Education Observations

Rational History Part Two

I hope students think more than ‘historically in a rational way’ as explained in Part 1 of this topic of Rational History. If all one does is look rationally into the past the only option remaining in our actions today towards the future is to recapitulate the past, that which we then only know. Strict use of objectivism and rationalism as method rather than as tool, destroys divergent, intuitive leaps in thought. In objectified rational thinking all one gets is the logic that is derived from it, that is, a certain pre-determination of outcomes (it is not by accident that religious predestination among early Christian rationalists came to be an inescapable conclusion). The potential for broad thinking is diminished. Imagination becomes stifled by what was and is rather than the freedom to think what can be. With a bit of history students should begin to think a-historically. That is, toward not just one, but multiple possible futures any one of which may be better than today and some that will be worse! We are not talking of the insanity if irrational thought either. I am speaking of arational, intuitive leaps of thought. In my view the youth of today and particularly their teachers must broaden their scope rather than be limited by objectified history and rationalistic logic leading to the potential and the danger of the recapitulation of the past through the essentialist actions of the reductionist. History has no future if this essentialism is paramount, for then only determined outcomes can be foreseen. The unforeseen, both potentially good or bad, are then to be avoided. If these unforeseen things do occur they are as catastrophe. But none of this is possible apriori as is it not knowable what, or which, circumstances will create what will become history.

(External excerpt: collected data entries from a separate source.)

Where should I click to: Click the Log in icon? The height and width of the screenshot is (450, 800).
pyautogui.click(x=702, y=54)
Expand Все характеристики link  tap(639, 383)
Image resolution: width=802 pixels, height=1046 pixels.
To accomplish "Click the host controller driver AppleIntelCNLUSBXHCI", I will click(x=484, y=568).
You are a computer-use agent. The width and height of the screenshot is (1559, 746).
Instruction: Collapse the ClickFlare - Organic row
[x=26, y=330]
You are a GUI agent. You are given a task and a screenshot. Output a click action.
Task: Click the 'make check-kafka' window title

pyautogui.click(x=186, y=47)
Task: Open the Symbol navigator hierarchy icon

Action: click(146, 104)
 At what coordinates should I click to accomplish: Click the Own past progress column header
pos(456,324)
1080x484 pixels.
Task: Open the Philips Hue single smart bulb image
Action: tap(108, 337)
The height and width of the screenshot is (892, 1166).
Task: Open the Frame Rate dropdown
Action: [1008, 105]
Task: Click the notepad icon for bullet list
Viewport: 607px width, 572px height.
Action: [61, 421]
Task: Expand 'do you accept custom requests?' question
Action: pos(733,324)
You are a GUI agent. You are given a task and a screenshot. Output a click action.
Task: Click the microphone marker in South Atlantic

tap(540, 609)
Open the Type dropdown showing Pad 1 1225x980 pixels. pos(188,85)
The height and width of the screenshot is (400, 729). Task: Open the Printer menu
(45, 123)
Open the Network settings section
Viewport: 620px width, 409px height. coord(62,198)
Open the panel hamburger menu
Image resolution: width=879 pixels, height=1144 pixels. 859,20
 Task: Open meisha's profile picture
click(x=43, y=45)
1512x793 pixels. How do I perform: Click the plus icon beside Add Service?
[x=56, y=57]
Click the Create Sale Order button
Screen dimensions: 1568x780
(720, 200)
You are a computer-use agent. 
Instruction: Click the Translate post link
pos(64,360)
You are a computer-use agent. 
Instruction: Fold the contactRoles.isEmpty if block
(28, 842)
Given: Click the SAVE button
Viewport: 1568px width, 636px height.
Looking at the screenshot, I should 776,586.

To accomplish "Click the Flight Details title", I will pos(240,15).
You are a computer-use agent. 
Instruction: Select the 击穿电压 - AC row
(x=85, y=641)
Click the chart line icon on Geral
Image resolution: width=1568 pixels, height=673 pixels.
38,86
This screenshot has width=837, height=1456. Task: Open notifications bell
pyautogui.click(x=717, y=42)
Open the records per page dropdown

It is here that we come face to face with the idea of how much do we need to know to make a prediction? Everything that can be known of the past? If this were true then we’d truly have no future as all our time and effort would be required to study all the intricacies of what has been done and we would still never know enough. We couldn’t live in the present for all the time we would have to invest in the past to predict an unknowable future. We would then have to trim our requirements down, we’d have to make generalizations of the past. And the more we make of those the looser and more dubious and unreliable our prognostications become. The basis of everything involved in rational historical study becomes untenable. We be just as well off to use astrological charts to predict the future.

Another fatal flaw of the rational approach to history is the scientific need to collect data, mountains of data. And this quantitative approach leads one to use statistical mathematic analysis to draw out that which may be spoken about. Of course statistics likes to draw inferences from its largest data sets, that is the region within data fields which will render the greatest statistical likely hood of being involved in the action or question being researched. This ultimately means averages are created, and it is the commonality of events that the averages are that can lead one to say that a high likelihood of something occurring lies within a high average, or degree of probability. In other words the method of the study determines its outcome.

And, yes, you could say based on the analysis of the data such and such will happen. Well, at least, you could say that, but you would be wrong, of course. Wrong, because no matter the data, the massage or the twist, history cannot and does not repeat itself and is therefore completely unpredictable except in the broadest and most general of terms. For example, the sun will come up tomorrow out of the east and as the day wears along eventually after a predictable amount of hours will set in the west.

This is a problem as most often it seems, it is not the average person, group, or event, that rises to notice. In fact, this is such a problem that this form of analysis leads to gross oversimplifications. Rather it is the outlier beyond the radar of average, beside statistical likelihood, outside the average that becomes crucial. It isn’t the common or the average among us that drives the great people and moments in history. It is, rather, the outliers living beyond the seeming recognition of history that are the engines towards our future.

I am not so sure ‘how and why’ we got here is as important as it once was. What is done today for tomorrow is far more important. I believe the old saying that ‘if one does not know history one is doomed to repeat it’ is erroneous. Nothing in all my studies of history has shown that history repeats itself. There may be similarities from time to time but nothing is ever exactly the same, circumstances are always different, the people are always different, the cultures, traditions, technology and so history is always different. That being the case, then what can the study of history be for? Some use it to justify retribution, even old scores and even guilt tripping. But often it is used by those in positions of authority to justify why they are where they are and to enshrine it for the foreseeable future. History, such as it is, is often used as a justification for sovereignty, as a means for the powerful to functionally, historically lend credence to their rule.

Prognosticating the future, particularly a free future, is nothing more than guessing. The numbers of variables involved, the largest of which would be people themselves, are innumerable. Of the causal variables it is only a guess again which would be important to any given event and a further guess as to how that may influence the vicissitudes of history.